In Paul and another v Royal Wolverhampton NHS Trust  UKSC 1, the Supreme Court had to decide whether (and, if so, when) an individual can make a claim for psychiatric injury caused by witnessing the death or other horrifying event of a close relative as a result of earlier clinical negligence. In dismissing the three conjoined appeals, a majority of the Supreme Court held that, while doctors owe a duty of care to protect the health of their patients, they do not owe a duty of care to members of the patient’s close family to protect them against the risk of illness from the experience of witnessing the death or medical crisis of their relative from a condition which the doctor has negligently failed to diagnose or treat.
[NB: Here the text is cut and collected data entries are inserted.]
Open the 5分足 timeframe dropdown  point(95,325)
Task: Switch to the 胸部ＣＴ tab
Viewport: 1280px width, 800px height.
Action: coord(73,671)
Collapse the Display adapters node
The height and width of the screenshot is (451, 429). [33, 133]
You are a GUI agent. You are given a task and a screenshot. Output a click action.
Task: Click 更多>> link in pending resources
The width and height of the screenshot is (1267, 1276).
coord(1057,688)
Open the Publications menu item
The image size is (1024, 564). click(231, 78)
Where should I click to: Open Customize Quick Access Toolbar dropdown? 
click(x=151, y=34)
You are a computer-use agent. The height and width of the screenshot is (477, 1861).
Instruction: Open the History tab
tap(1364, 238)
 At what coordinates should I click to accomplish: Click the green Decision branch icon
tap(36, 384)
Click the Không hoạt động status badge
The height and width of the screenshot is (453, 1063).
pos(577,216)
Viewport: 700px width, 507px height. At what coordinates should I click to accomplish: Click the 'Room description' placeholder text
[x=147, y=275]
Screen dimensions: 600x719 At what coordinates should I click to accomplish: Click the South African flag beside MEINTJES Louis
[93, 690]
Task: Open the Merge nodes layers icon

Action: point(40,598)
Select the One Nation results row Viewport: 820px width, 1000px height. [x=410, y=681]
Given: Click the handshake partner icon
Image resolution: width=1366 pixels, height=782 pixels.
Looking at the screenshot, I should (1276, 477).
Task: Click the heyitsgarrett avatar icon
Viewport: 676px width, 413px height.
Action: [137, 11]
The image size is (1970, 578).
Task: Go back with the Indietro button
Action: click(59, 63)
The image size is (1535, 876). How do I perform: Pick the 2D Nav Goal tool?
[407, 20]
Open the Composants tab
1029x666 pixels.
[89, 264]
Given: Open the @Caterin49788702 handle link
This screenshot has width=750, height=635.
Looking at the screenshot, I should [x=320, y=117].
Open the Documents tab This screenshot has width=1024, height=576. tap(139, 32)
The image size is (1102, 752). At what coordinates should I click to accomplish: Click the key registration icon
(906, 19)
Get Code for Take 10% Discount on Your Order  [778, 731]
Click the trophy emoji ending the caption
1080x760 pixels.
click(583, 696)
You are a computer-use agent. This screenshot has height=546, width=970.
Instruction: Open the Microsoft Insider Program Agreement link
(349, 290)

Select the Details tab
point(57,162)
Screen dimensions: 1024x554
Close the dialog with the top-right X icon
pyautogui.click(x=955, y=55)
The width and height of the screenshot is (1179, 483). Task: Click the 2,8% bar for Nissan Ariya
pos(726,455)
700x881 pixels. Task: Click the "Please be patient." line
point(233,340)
The (sometimes dense) reasoning of the majority to explain why earlier clinical negligence does not give rise to a claim on the part of family members who may have witnessed the consequent death is helpfully summarised in the press summary. At paragraph 139, towards the end of their judgment, the majority make a point of perhaps even wider relevance about the place of dying in our society:
139. There is no doubt that witnessing the death from disease of a close family member can have a powerful psychological impact additional to the grief and deep distress caused by the fact of the death. Whether that impact is damaging or may even help the grieving process must depend on many factors, including the vulnerability and circumstances of the individual who witnesses the event and the place, time and other circumstances in which the death occurs. The experience of seeing a person die or discovering their dead body is rarer today than it once was. Most deaths in the United Kingdom now occur in hospitals or other institutions such as care homes. But although social attitudes and expectations may be changing, we would not accept that our society has yet reached a point where the experience of witnessing the death of a close family member from disease is something from which a person can reasonably expect to be shielded by the medical profession. That is so whether the death is slow or sudden, occurs in a hospital, at home or somewhere else, and whether it be peaceful or painful for the dying person. We do not mean in any way to minimise the psychological effects which such an experience may have on the person’s parent, child or partner when we express our view that, in the perception of the ordinary reasonable person, such an experience is not an insult to health from which we expect doctors to take care to protect us but a vicissitude of life which is part of the human condition.